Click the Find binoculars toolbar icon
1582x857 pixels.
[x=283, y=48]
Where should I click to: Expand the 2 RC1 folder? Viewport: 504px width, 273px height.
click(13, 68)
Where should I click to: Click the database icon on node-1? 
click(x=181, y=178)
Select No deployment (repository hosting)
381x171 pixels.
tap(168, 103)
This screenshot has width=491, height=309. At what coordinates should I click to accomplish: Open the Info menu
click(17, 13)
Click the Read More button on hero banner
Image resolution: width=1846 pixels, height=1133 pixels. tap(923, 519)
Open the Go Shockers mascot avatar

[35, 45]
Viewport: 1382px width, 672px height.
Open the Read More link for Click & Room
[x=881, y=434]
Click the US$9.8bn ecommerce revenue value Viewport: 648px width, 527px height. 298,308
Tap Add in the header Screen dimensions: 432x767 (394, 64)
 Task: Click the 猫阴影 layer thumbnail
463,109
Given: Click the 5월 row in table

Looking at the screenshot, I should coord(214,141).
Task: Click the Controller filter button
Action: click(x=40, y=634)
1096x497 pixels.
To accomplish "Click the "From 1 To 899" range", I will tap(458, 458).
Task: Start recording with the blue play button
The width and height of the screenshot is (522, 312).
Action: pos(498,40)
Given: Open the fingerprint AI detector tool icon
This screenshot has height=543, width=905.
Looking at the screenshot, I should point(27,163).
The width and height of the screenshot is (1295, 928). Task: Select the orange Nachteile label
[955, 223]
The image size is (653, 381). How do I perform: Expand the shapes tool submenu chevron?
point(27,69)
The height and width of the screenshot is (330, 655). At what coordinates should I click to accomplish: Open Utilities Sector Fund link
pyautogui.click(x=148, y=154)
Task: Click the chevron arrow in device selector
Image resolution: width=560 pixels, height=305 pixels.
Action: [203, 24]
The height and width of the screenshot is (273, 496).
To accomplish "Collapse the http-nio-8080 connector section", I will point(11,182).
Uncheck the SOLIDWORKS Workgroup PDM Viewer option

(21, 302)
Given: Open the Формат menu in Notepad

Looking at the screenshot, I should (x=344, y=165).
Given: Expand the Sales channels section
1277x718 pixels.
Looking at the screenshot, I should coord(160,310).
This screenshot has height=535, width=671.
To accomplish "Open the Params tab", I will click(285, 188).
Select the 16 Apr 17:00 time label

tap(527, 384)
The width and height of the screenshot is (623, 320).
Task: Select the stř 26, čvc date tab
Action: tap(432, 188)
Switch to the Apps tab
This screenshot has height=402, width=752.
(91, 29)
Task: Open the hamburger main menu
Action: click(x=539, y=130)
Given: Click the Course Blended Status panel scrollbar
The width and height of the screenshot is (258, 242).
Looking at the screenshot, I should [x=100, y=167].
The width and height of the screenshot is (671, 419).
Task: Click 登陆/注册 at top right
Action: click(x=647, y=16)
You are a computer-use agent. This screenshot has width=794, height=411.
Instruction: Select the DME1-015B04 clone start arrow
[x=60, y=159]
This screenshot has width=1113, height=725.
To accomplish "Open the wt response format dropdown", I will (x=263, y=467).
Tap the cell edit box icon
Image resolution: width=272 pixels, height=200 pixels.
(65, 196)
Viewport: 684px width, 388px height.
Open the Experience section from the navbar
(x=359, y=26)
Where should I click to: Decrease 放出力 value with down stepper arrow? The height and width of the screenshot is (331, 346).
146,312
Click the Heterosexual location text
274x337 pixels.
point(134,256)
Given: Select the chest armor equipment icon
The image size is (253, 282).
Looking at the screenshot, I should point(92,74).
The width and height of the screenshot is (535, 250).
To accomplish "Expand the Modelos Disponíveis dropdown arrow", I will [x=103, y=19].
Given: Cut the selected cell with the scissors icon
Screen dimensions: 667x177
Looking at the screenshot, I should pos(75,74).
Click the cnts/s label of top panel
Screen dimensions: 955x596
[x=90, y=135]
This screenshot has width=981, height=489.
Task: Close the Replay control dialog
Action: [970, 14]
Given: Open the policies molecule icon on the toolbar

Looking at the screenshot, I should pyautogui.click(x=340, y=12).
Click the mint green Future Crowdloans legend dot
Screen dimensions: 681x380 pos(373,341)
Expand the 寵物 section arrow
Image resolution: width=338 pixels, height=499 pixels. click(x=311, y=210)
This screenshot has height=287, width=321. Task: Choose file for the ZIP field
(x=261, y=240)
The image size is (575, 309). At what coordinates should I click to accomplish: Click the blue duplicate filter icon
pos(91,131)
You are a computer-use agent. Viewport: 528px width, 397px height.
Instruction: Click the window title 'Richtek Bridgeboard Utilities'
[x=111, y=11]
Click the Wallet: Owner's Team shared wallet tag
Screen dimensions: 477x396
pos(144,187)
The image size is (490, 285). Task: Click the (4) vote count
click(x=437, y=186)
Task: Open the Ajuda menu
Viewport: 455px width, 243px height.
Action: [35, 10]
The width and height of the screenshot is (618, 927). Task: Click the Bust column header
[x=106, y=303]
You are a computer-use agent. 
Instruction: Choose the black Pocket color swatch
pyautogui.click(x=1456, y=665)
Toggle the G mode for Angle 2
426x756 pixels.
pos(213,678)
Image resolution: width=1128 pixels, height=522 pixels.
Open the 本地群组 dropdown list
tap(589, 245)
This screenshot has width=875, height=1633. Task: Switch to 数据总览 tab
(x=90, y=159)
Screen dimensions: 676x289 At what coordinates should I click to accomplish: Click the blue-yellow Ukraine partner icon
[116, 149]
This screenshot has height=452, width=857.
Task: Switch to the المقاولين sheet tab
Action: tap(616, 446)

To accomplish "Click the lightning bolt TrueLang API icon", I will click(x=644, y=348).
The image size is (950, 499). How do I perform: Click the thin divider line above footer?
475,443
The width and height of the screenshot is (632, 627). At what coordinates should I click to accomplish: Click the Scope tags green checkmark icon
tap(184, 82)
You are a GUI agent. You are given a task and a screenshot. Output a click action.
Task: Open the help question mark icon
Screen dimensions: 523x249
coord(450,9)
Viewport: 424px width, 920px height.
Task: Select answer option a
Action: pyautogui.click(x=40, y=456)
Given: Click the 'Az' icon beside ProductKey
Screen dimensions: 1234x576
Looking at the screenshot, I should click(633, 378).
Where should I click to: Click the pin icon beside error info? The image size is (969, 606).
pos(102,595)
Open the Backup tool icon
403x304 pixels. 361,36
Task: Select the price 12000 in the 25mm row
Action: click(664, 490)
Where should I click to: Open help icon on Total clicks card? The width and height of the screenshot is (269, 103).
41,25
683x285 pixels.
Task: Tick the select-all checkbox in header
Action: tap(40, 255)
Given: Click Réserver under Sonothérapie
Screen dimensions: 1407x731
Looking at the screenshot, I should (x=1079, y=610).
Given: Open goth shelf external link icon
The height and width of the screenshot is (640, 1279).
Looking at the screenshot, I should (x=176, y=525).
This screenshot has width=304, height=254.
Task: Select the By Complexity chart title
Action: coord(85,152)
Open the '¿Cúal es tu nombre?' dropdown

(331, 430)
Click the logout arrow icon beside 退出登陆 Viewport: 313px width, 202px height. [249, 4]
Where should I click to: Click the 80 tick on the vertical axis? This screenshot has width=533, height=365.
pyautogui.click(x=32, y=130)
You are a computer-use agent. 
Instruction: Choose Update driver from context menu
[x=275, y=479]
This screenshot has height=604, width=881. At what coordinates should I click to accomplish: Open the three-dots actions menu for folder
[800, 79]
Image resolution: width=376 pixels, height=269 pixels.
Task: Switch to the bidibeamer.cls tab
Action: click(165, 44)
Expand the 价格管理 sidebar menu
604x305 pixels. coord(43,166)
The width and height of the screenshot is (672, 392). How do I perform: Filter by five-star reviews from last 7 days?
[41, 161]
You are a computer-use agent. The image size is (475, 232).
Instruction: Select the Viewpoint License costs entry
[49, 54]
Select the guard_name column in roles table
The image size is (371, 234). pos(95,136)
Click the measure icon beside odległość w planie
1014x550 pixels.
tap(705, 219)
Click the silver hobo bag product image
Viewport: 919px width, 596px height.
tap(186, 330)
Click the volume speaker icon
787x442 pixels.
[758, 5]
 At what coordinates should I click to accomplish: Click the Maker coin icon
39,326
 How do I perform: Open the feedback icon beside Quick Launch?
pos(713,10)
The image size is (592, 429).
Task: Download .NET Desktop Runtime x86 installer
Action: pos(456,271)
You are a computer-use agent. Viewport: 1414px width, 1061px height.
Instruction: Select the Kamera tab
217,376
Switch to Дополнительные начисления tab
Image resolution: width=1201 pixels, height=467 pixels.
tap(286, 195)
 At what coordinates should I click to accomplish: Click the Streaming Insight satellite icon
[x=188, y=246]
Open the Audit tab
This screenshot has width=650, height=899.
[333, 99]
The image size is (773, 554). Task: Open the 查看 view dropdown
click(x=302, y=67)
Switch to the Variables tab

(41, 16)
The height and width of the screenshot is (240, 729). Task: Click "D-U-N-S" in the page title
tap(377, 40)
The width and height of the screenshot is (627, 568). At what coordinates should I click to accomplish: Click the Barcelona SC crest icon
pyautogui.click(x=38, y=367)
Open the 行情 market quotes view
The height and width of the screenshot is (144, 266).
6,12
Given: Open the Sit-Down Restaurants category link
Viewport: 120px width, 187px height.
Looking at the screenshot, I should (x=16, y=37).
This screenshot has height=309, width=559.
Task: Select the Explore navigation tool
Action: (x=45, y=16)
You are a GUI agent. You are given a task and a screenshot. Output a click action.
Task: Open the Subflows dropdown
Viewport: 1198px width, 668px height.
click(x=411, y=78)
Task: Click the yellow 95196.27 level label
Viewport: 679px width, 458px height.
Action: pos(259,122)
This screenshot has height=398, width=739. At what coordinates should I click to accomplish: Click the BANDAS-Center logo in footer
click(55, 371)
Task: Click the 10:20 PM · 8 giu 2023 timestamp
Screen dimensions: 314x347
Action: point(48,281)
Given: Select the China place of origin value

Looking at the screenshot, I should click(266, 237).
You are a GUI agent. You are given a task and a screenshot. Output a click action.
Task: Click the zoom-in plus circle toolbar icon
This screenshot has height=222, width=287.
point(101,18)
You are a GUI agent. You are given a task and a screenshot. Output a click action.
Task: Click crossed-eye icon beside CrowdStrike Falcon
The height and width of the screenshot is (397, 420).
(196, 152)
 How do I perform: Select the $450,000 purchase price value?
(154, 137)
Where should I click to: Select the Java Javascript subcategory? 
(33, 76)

» **Your objective**
Note each line above that contains "panel" and copy it out.

» **Result below**
Given: Click the Course Blended Status panel scrollbar
Click the cnts/s label of top panel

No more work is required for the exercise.